- WORK REQUIRED -
Give the following records again in full and without alteration.

--------------------------------

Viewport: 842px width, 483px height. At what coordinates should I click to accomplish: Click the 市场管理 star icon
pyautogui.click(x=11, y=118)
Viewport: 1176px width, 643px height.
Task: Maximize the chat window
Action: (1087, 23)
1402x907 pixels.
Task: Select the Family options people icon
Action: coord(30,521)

--------------------------------

- ANSWER SPACE -
Viewport: 842px width, 483px height. At what coordinates should I click to accomplish: Click the 市场管理 star icon
pyautogui.click(x=11, y=118)
Viewport: 1176px width, 643px height.
Task: Maximize the chat window
Action: (1087, 23)
1402x907 pixels.
Task: Select the Family options people icon
Action: coord(30,521)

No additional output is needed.